TLDR
- Baird upgraded Tesla to Buy from Hold, setting highest Wall Street price target of $548
- Goldman Sachs raised Tesla price target to $395, expecting Q3 deliveries of 455,000 vehicles
- Tesla stock gained 1.1% premarket following the dual analyst upgrades
- Analysts cite Tesla’s “physical AI” potential including robotaxis and Optimus humanoid robots
- Federal tax credit expiring September 30 is driving increased EV purchases in Q3
Tesla stock surged 1.1% in premarket trading Friday as two major Wall Street firms boosted their outlook on the electric vehicle maker. The gains followed separate analyst actions highlighting Tesla’s evolving business model.

Baird analyst Ben Kallo delivered the most bullish assessment, upgrading Tesla to Buy from Hold. His new $548 price target represents a massive 71% increase from his previous $320 target, establishing the highest Wall Street forecast for Tesla shares.
Physical AI Revolution Drives Upgrade
Kallo’s upgrade centers on Tesla’s transformation into what he calls a “physical AI” leader. The analyst sees major catalysts ahead including expanded robotaxi services, the Optimus humanoid robot unveiling, and Tesla’s growing energy storage business.
Tesla’s traditional automotive business has struggled recently. Global vehicle sales dropped 13% in the first half of 2025. However, Kallo believes investors are increasingly focused on Tesla’s future technologies rather than current car sales.
The analyst noted that Tesla’s proposed executive compensation package reflects “lofty targets” tied to ambitious growth milestones. The board’s $1 trillion pay package for CEO Elon Musk over the next decade depends on achieving specific goals in earnings, vehicle deliveries, robotaxis, and humanoid robot production.
Goldman Sachs Boosts Q3 Delivery Forecast
Goldman Sachs analyst Mark Delaney took a more measured approach, raising his price target to $395 from $300 while maintaining a Hold rating. His optimism stems from better-than-expected third-quarter vehicle delivery prospects.

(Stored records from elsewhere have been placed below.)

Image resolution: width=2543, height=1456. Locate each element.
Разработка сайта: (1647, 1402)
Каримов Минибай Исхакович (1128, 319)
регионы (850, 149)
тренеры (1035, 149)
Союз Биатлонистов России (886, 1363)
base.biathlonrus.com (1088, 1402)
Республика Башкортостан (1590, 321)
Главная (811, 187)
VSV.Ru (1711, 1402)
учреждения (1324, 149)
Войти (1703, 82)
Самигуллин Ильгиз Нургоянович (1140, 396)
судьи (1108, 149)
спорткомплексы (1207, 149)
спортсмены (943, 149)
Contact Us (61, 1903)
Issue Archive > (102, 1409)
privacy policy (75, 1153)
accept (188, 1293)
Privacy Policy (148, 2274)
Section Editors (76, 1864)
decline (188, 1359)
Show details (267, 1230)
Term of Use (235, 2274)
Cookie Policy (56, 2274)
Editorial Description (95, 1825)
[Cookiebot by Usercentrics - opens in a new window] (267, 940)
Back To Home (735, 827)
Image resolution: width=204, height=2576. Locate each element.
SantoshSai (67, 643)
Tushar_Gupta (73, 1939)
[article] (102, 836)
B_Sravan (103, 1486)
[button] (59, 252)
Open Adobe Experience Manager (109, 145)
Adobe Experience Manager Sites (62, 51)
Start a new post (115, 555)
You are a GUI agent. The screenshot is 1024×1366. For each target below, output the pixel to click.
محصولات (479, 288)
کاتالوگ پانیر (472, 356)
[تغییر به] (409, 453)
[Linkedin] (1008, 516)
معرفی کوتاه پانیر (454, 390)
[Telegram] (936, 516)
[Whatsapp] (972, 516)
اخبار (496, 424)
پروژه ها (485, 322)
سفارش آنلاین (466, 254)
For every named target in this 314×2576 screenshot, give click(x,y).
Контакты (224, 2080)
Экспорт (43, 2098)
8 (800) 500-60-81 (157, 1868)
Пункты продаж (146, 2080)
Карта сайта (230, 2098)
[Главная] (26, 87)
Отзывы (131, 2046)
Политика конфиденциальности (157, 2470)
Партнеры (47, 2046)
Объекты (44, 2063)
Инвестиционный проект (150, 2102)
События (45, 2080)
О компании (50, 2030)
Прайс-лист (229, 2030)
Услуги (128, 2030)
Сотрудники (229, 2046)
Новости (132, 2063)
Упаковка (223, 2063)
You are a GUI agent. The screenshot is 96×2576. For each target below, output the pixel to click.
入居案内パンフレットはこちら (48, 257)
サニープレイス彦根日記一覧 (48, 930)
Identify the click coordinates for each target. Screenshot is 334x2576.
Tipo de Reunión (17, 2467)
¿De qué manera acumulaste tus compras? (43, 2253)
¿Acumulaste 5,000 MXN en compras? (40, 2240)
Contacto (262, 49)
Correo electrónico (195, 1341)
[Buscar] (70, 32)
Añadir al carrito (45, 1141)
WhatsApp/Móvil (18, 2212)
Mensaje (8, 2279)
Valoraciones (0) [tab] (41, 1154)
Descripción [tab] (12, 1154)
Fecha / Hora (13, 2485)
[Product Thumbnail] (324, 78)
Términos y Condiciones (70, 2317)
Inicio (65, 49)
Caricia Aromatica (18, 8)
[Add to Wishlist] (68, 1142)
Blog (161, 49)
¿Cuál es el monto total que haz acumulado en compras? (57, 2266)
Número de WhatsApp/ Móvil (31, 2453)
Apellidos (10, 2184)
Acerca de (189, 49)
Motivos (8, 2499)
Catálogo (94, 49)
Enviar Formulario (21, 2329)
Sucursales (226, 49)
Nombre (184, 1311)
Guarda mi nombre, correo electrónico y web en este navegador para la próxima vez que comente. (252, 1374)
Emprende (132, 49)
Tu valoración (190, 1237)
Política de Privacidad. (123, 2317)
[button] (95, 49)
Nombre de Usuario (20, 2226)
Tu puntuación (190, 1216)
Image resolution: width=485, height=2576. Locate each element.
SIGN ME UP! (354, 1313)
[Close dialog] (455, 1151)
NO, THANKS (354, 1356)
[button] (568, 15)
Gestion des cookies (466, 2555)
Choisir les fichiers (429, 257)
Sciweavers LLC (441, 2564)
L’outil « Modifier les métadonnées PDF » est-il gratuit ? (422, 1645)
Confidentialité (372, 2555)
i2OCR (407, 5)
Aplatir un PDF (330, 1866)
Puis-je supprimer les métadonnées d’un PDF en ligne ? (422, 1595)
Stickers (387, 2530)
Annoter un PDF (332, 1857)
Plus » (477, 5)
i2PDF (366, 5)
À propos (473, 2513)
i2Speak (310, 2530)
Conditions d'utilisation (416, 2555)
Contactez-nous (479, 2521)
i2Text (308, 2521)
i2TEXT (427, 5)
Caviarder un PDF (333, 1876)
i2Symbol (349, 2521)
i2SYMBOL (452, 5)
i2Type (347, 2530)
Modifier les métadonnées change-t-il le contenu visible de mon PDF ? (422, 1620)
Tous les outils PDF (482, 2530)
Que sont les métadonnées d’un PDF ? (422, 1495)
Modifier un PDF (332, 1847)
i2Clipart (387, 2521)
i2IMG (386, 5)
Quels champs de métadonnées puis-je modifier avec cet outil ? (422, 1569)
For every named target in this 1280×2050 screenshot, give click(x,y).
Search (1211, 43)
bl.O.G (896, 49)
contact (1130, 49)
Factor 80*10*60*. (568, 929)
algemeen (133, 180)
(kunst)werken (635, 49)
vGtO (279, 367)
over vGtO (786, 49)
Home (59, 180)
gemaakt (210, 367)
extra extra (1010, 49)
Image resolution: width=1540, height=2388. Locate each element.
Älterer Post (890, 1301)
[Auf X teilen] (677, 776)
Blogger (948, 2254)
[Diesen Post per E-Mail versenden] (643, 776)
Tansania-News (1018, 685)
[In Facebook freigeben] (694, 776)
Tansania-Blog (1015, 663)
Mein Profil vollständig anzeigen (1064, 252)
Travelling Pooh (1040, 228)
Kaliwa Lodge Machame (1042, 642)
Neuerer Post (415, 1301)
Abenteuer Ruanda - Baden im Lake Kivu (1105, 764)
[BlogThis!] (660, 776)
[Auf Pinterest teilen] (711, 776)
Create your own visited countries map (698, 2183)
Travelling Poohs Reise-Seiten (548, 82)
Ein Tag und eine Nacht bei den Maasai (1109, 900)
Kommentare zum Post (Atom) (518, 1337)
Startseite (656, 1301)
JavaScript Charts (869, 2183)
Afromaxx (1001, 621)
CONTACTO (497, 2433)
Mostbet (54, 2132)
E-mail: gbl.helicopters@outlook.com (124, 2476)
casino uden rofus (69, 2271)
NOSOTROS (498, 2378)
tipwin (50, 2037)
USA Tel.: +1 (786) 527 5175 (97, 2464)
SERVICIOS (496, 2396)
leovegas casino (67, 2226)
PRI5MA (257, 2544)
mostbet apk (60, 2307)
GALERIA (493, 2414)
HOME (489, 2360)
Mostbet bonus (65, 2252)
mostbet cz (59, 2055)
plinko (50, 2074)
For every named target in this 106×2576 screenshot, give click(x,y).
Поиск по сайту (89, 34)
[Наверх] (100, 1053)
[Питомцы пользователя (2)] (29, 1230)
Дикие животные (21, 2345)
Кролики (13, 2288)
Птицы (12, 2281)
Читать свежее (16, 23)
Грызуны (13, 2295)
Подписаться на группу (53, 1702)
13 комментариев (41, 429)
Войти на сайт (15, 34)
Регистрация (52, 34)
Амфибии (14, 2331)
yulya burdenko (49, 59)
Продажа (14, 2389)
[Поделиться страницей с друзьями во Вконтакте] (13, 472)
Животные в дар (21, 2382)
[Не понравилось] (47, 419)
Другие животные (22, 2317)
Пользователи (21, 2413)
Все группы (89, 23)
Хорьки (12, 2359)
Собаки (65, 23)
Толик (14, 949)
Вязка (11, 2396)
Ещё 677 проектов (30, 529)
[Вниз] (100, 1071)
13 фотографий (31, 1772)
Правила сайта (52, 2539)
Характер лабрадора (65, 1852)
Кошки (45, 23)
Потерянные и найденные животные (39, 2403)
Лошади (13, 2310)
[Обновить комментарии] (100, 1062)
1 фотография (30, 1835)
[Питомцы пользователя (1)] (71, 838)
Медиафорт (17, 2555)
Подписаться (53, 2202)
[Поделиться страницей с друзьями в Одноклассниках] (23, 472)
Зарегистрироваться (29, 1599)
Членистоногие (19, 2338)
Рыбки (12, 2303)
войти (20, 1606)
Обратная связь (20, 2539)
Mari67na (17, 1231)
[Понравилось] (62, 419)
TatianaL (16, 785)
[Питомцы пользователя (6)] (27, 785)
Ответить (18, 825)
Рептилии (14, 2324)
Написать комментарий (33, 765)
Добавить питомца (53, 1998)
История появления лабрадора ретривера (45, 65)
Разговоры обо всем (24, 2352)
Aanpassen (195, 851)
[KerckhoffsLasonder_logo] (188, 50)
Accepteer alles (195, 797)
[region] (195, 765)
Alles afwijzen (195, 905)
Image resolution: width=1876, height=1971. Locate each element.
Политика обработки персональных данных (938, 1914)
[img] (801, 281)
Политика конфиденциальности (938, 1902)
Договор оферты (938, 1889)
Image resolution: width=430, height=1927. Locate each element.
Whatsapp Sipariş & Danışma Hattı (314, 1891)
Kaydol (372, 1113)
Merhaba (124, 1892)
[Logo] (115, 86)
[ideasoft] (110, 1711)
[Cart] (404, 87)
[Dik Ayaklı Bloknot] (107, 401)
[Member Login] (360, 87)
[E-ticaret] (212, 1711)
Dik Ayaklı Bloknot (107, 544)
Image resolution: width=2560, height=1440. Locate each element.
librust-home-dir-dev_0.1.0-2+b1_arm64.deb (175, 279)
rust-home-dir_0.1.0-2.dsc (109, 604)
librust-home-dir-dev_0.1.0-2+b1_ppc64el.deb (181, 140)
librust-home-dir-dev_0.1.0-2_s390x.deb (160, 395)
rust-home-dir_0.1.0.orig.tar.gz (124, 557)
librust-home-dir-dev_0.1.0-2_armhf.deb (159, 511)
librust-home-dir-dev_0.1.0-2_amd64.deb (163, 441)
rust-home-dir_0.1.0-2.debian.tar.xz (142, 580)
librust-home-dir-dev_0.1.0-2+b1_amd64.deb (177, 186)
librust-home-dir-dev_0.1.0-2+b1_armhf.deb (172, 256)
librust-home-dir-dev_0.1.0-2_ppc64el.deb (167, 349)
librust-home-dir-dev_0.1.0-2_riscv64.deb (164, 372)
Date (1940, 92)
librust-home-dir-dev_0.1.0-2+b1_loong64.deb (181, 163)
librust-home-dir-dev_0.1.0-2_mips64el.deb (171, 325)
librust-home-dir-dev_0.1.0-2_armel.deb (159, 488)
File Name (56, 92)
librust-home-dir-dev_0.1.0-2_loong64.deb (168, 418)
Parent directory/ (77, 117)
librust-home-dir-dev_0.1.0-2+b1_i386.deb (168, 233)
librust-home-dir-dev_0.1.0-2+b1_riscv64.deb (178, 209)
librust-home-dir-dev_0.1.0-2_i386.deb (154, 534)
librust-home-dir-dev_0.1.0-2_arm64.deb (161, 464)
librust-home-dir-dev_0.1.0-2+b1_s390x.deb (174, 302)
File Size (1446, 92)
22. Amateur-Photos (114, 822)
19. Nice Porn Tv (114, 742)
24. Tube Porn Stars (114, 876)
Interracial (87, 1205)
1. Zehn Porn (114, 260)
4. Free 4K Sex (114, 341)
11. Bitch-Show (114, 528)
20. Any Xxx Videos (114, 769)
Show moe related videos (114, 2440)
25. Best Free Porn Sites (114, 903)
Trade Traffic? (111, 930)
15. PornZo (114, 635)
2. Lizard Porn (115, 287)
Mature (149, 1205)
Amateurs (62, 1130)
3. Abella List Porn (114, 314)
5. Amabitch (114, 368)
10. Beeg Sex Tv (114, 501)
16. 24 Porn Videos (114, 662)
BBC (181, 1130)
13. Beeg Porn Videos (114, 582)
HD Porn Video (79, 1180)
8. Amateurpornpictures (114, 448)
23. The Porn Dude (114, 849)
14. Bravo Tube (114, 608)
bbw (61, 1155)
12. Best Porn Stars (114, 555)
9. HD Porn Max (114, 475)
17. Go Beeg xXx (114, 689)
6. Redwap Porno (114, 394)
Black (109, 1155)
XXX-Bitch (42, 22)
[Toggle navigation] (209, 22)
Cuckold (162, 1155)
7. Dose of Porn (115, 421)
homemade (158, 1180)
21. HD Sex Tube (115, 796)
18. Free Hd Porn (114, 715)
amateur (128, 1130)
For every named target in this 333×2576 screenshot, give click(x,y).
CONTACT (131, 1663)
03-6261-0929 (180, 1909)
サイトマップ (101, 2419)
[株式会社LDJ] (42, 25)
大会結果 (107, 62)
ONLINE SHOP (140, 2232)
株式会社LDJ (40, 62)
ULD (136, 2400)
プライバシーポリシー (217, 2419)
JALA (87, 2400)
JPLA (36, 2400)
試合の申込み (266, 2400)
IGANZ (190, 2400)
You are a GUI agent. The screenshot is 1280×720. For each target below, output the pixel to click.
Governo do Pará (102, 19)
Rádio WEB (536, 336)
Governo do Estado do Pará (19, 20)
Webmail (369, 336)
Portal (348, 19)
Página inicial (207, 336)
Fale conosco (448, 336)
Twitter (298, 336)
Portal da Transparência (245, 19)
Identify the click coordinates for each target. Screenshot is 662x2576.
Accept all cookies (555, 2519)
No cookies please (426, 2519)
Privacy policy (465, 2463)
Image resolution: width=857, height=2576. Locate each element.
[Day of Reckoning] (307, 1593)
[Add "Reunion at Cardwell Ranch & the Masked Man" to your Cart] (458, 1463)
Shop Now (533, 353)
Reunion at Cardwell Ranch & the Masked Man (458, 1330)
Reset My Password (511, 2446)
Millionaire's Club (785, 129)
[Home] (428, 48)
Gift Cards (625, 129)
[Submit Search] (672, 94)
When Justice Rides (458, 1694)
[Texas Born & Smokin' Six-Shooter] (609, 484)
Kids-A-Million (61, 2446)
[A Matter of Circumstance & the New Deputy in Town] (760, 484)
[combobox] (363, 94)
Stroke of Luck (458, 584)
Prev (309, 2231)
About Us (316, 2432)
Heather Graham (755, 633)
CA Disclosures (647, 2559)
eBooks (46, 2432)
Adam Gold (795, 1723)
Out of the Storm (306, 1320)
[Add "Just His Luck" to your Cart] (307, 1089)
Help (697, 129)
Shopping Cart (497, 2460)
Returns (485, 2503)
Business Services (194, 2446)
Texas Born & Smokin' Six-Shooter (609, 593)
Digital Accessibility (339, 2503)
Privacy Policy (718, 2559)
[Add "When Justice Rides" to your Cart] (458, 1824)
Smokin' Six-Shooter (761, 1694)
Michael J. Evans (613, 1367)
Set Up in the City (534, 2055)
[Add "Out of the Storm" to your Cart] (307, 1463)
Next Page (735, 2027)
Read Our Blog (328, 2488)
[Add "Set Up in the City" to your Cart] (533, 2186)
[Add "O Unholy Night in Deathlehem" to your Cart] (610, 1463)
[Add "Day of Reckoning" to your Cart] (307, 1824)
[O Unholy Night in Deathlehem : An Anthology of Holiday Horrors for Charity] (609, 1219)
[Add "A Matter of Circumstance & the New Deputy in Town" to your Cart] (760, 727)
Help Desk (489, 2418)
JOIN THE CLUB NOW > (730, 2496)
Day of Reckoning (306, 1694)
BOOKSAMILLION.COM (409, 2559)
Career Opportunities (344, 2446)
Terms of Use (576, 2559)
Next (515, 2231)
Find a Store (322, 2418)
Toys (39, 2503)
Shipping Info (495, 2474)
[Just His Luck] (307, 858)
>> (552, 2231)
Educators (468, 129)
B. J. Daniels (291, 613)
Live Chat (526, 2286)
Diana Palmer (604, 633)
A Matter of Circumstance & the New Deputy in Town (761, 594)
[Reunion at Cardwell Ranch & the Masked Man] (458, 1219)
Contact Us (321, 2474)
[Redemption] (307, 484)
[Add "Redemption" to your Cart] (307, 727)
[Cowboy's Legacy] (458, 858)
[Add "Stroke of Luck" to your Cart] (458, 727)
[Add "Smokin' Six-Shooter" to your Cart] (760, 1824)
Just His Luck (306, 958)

Delaney expects Tesla to deliver 455,000 vehicles in Q3, beating the Wall Street consensus of 445,000. Tesla delivered 384,000 vehicles in Q2 2025, down from 463,000 in Q3 2024.
The improved delivery outlook partly reflects the upcoming expiration of the $7,500 federal EV tax credit on September 30. Tesla has urged customers to complete purchases before month-end to avoid paying higher prices.
Stock Performance and Market Position
Tesla shares have gained 7% year-to-date, underperforming broader market indices but posting 83% gains over the past 12 months. The stock recently ended a seven-day winning streak that delivered 23% gains.
Recent positive momentum included Musk’s $1 billion stock purchase disclosed Monday and Wednesday’s Federal Reserve rate cut. Lower interest rates benefit automakers by reducing monthly payment costs for financed vehicles.
Tesla appears poised to expand its robotaxi service to Las Vegas following the June launch in Austin, Texas. The service represents a key component of Tesla’s autonomous driving strategy.
The average analyst price target for Tesla currently sits at $334, up from $323 a week ago but still below current trading levels. About 45% of analysts covering Tesla rate shares as Buy, compared to 55% for the average S&P 500 stock.